I've been working on building an electronic harp mandolin (previously, previously, previously). I got it all hooked up, but unfortunately I'm running into pretty bad interference, and need to redesign it.

Going back a bit, I had designed a circuit for testing and breadboarded it. It worked very well, and I wrote a bunch of code to interpret the pluck signals. [1] Here's a video of the breadboard version, showing both velocity sensitivity and direction detection:

I did a bit of soldering and got the full version hooked up:

Unfortunately I got very large amounts of interference. Here are all 18 pins, though only 13 have piezos attached:

It's even worse if move my hand close, and terrible if I touch one of the teeth:

Note the change in scale:

This looks like powerline interference, sinusoidal at ~60Hz. And then even if I don't touch it or do anything, I'll see spikes, which I think are probably other radio interference?

I made some attempts to fix this in software, though nothing super sophisticated. One option is to figure that mains interference affects all the pins equally and is close to synchronized, so we can just subtract the average across all pins from each pin. This works pretty well, except we still see those spikes:

I guess those hit different lines differently, depending on which path each takes through my ball of wires?

A different idea was to compute the correlations between each pair of pins, and use the two most similar pins to denoise each pin (you can't use just one pin, because then you can't tell which was plucked). This worked better for some pins than others, and didn't resolve the spikes:

Possibly I could do some sort of low-pass filtering to remove these spikes, but I'm guessing this is better to fix in hardware?

I think the key question is, why did I get good results with the breadboard prototype, but not the full version? I can think of a few things I've changed:

• I now have 13 teeth hooked up, instead of one or two.

• All 13 teeth are electrically connected on the black side, which includes the metal of the teeth for 11 of them (on 2 the brass of the piezo happened to end up insulated from the tooth by a full layer of epoxy).

• All teeth share a black wire to the board, so I'd need to hook fewer things up, but maybe breaking the symmetry here was a bad idea.

• The piezo wires are thin and short, and I soldered on extensions to make them easier to work with, but these longer cables should be better at picking up interference.

All of these sound not ideal, but I don't know enough electrical engineering to figure out what to prioritize, or what to test. After a bit of reading, here's what I think I should do:

1. Instead of bare signal wires and a shared black wire, switch each piezeo to shielded cable.

2. Put the board inside a metal box (or a cardboard box wrapped in tinfoil in testing).

3. Redesign the board so the piezo ground is true ground, and use an op-amp to bias the output up.

4. Possibly: remake the teeth so that the pizeo ground is electrically isolated from the metal of the tooth.

5. Possibly redesign the board to use a star topology for grounding, where the pizeo grounds only come together at a single point, avoiding ground ground loops.
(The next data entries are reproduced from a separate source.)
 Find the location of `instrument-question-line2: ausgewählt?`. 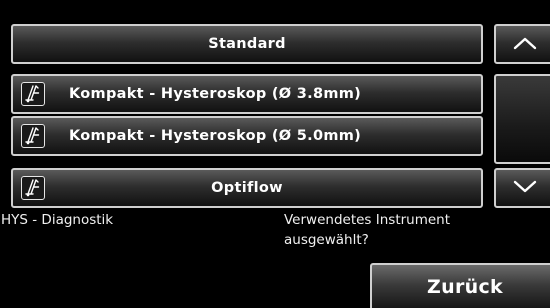

instrument-question-line2: ausgewählt? is located at coordinates (326, 240).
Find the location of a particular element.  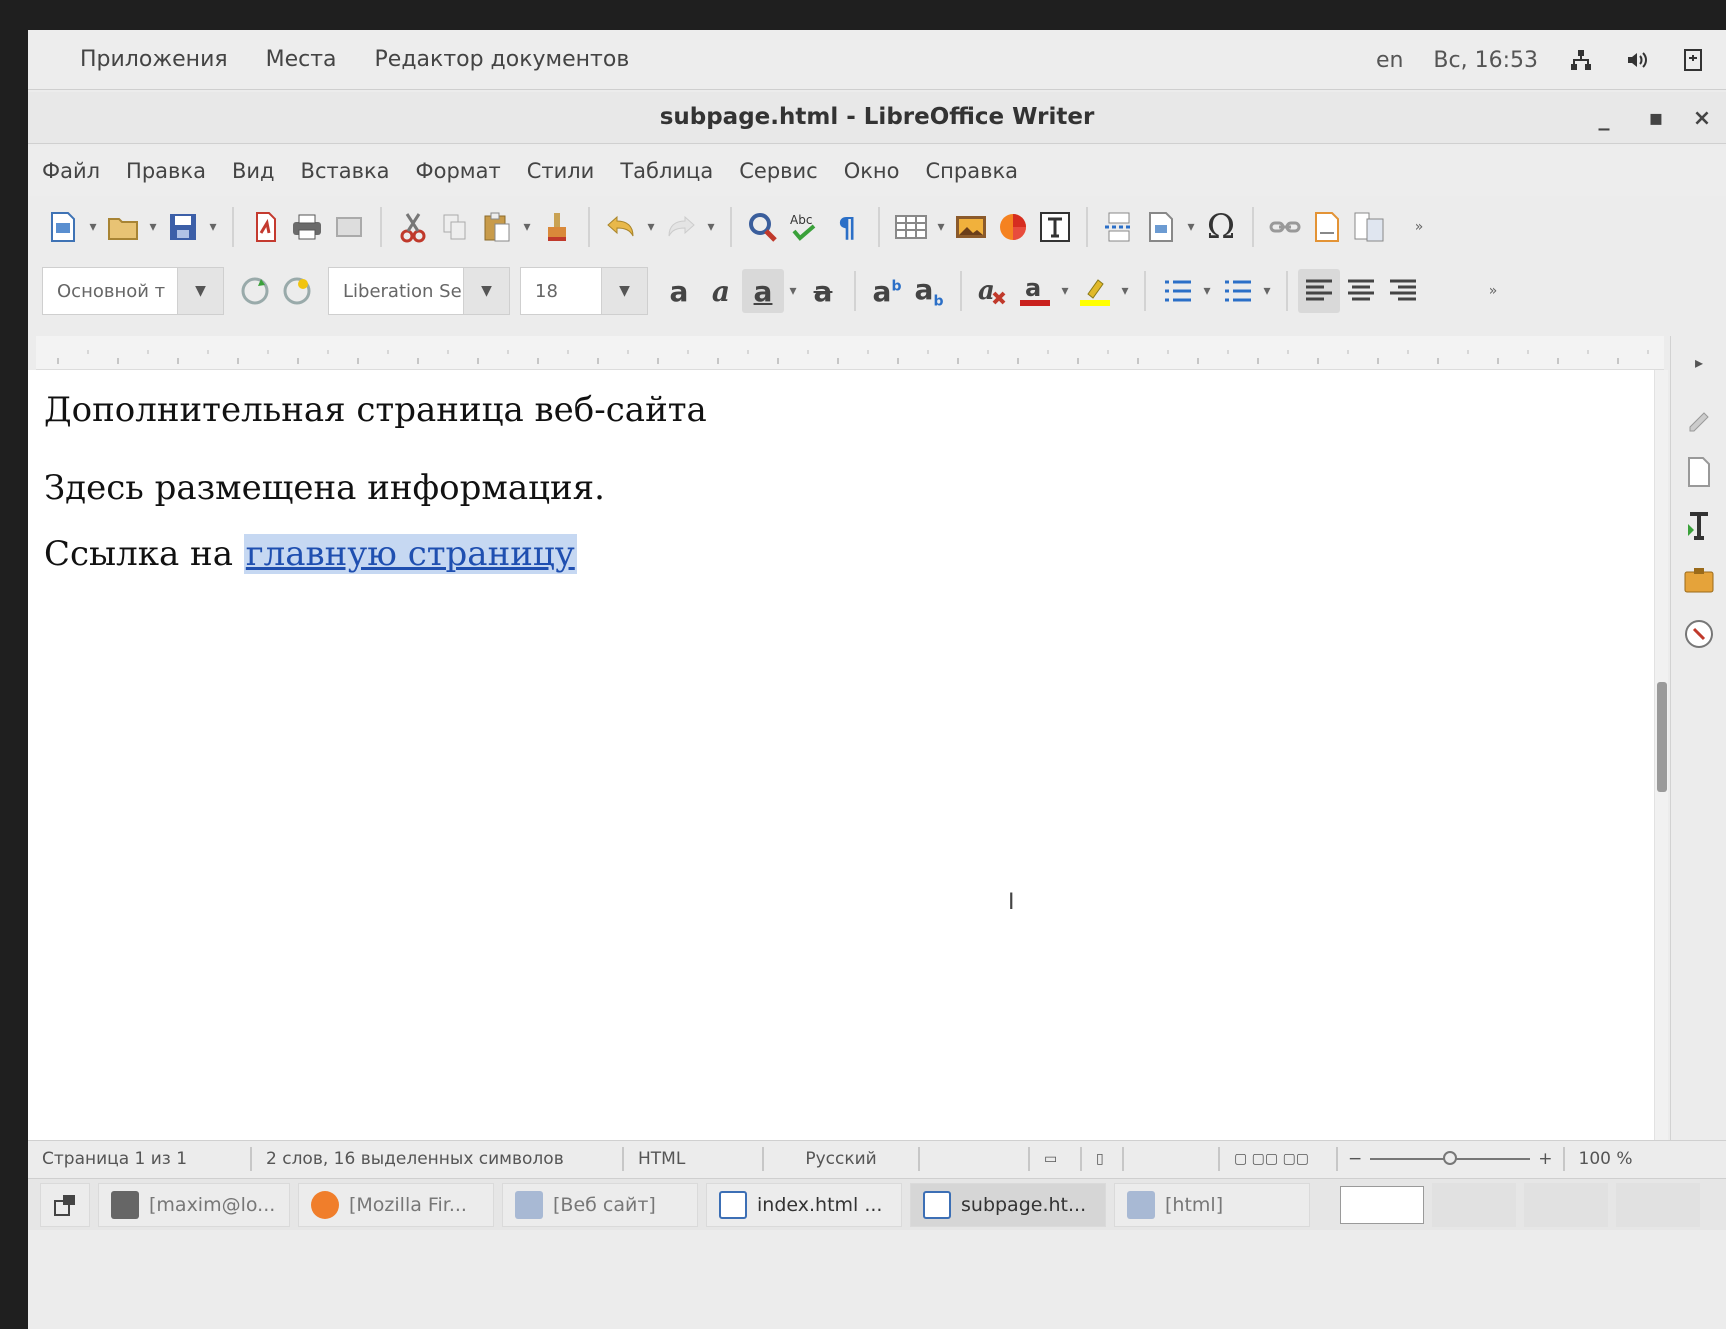

text-language: Русский is located at coordinates (842, 1158).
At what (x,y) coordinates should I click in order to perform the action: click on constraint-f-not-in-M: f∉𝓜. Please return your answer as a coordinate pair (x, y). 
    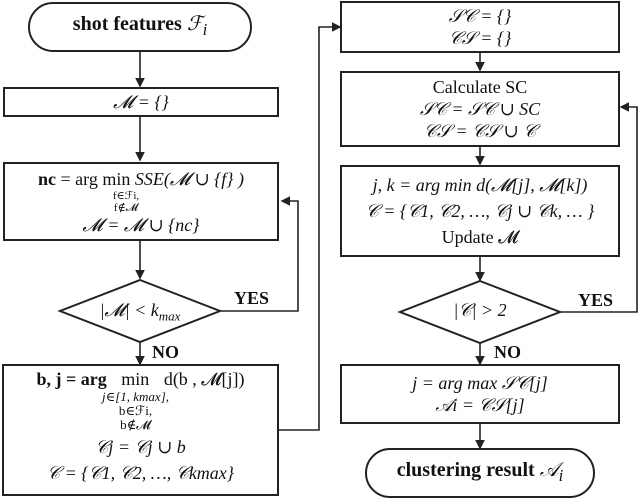
    Looking at the image, I should click on (126, 208).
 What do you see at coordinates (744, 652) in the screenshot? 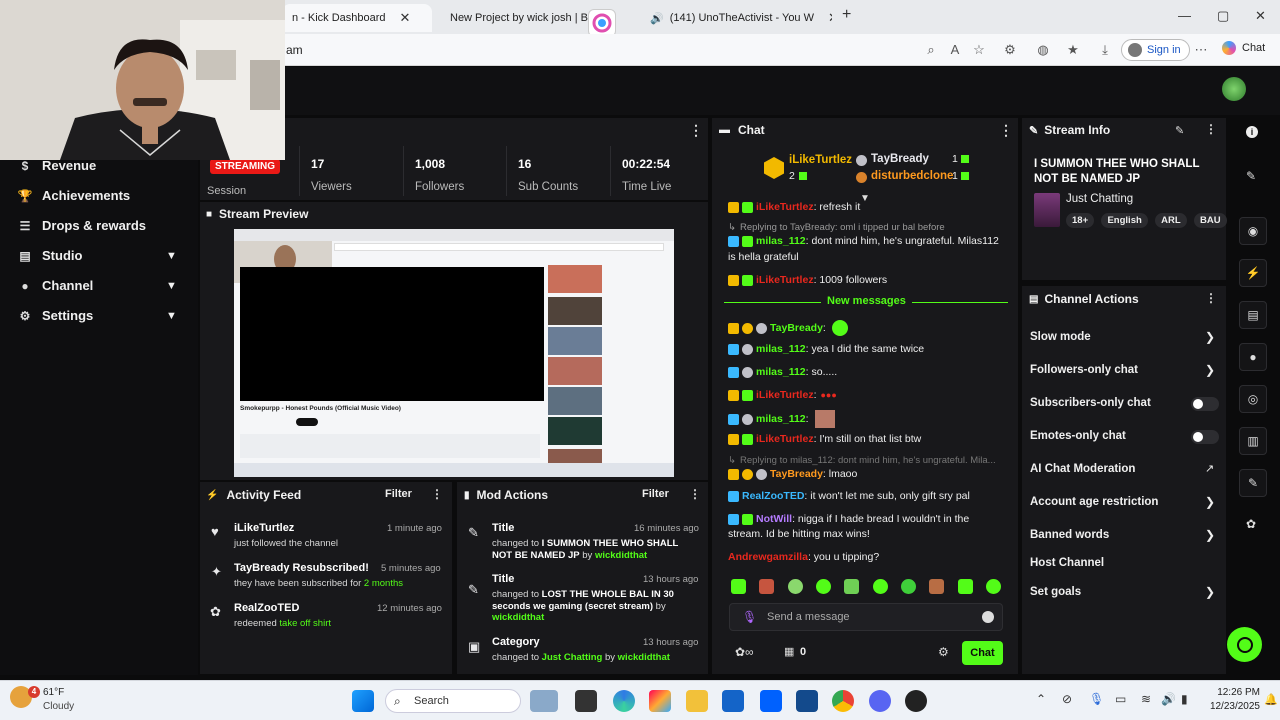
I see `viewers-icon: ✿∞` at bounding box center [744, 652].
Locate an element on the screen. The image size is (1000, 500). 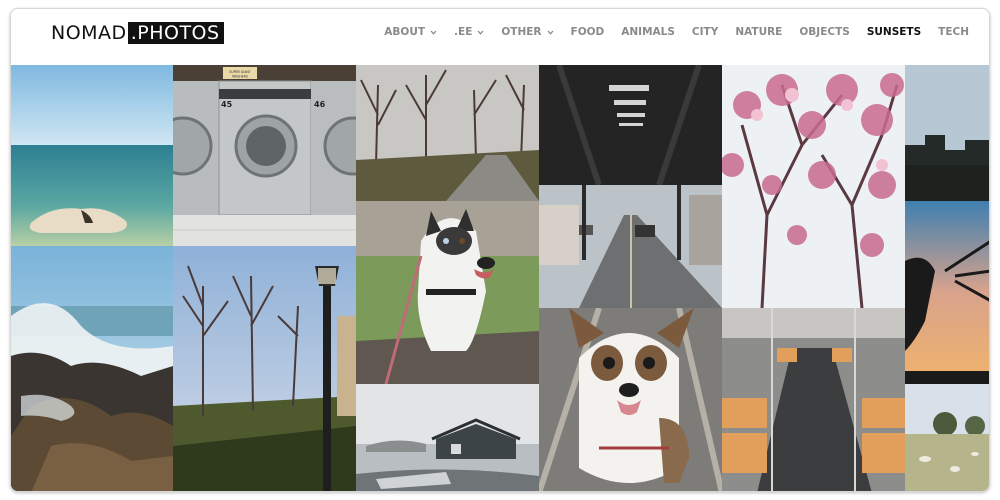
photo-subway-car is located at coordinates (814, 400).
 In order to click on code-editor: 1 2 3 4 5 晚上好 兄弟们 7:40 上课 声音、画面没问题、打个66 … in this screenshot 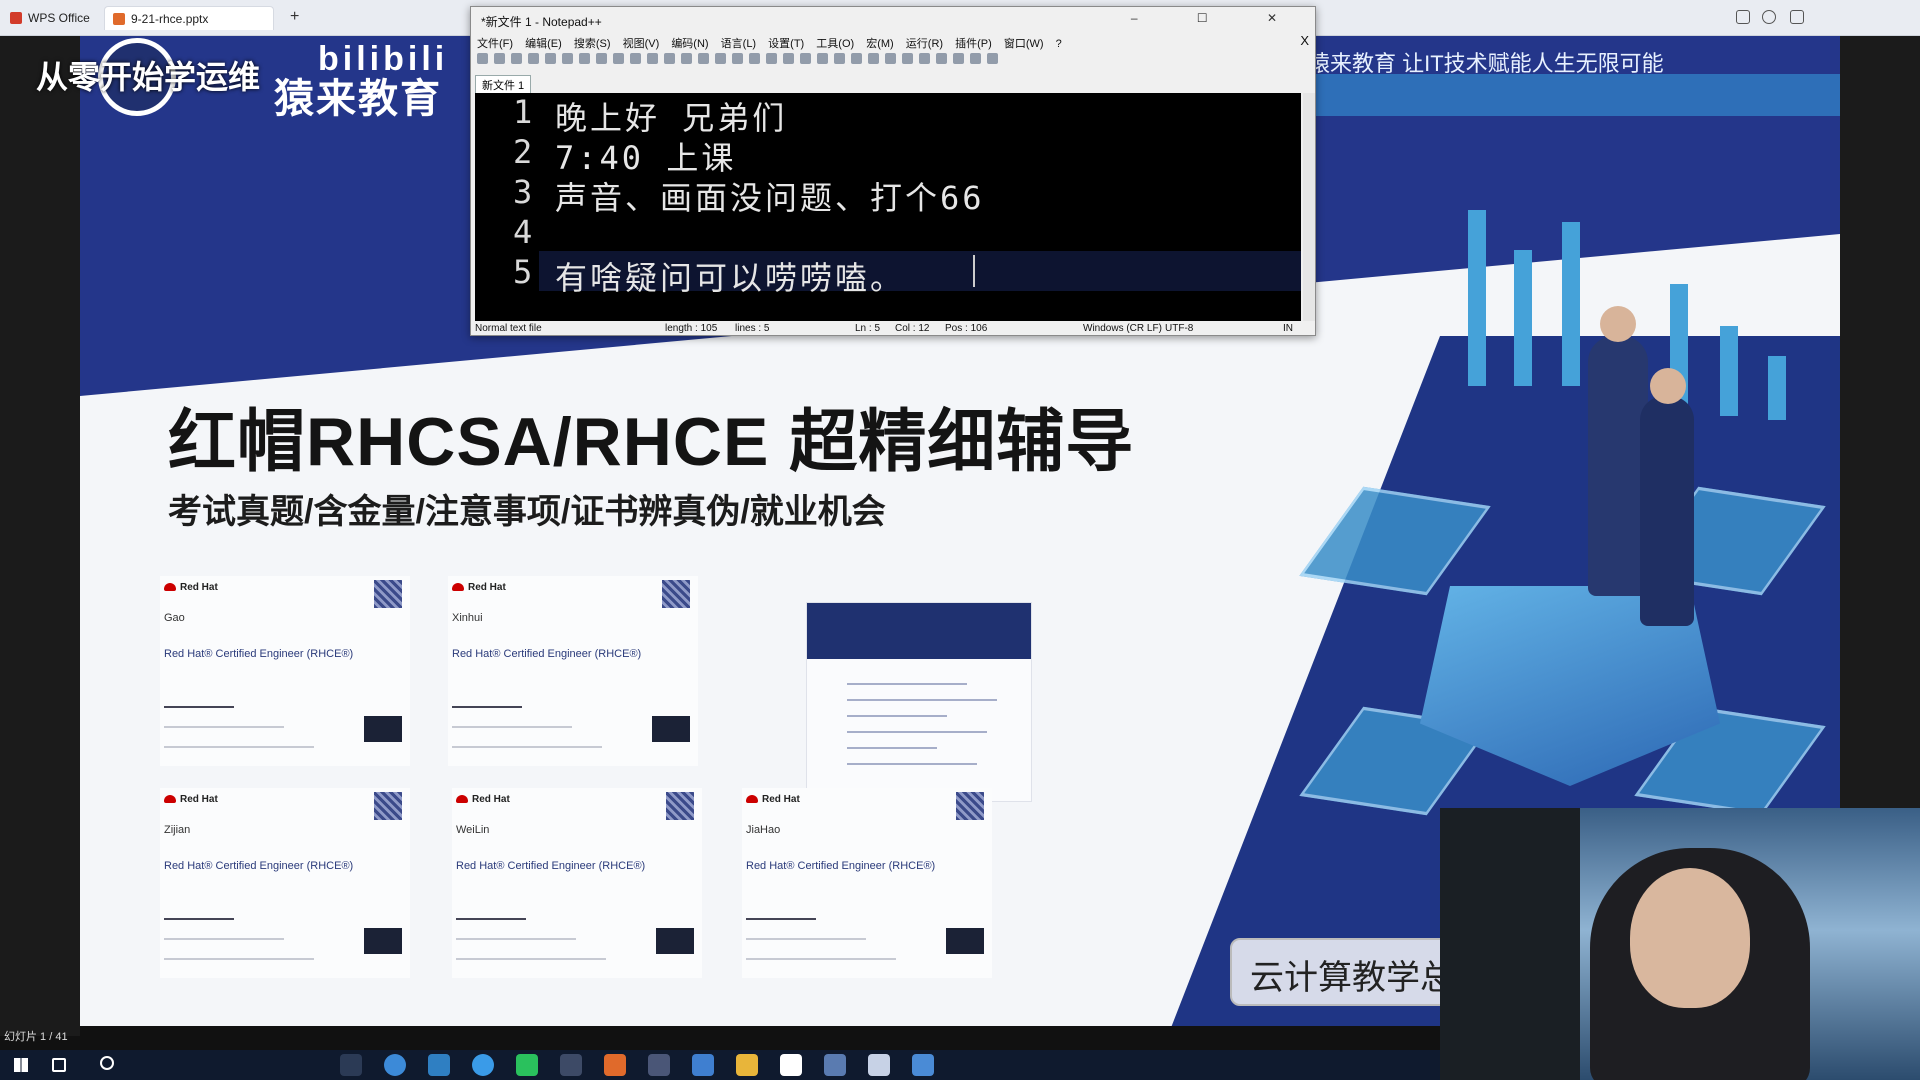, I will do `click(888, 207)`.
I think I'll probably start with the first two, since that doesn't require redoing the board. But I think that probably won't be enough, since I can't ground the cable shields: the current design has them at +1.65v.

Other suggestions?

[1] The main thing that made it tricky is that I wanted different notes plucking down vs up ("bisonoric"). Here are the shapes of some of these waveforms, taken from the breadboard version:

Some observations:

• When I pluck gently there's a single sharp peak, negative for upstrokes and positive for downstrokes.

• When I pluck more vigorously the sharp peak is proceeded by a broader peak in the opposite direction.

• The sharp peak is generally greater in magnitude than the broad peak.

I initially coded a classifier that did the simplest thing that could possibly work: wait for the input to exceed a threshold, and then take the most extreme value you saw over the next N samples. If that's negative classify it as an upstroke, positive classify as a downstroke.

For how simple this is it works very well: it gets more than 95% of the plucks correct. But that's not good enough for a musical instrument. If I'm going to play wrong notes I want it to be because I made the wrong movement, not because I got unlucky.

This weekend I flew to CA to play a dance weekend and this seemed like a fun problem for the plane, now that I have an ergonomic stacked laptop monitor. I saved a bunch of examples of up and down plucks, and tried to write a classifier.

It seemed to me that there were two scenarios: either there was only the sharp peak, or there was a sharp peak proceeded by a broad peak. And if the broad peak was present, it was a completely reliable indicator of direction. So I could add "broad peak detection" to my algorithm from before, and if it said it found one I could use that to decide on the direction, falling back to simple magnitude if it couldn't.

The broad peak detector is quite simple: count how many samples the signal goes without falling below a gate, and that's the width of the peak. If the width is more than a threshold, you've seen a broad peak. This worked very well!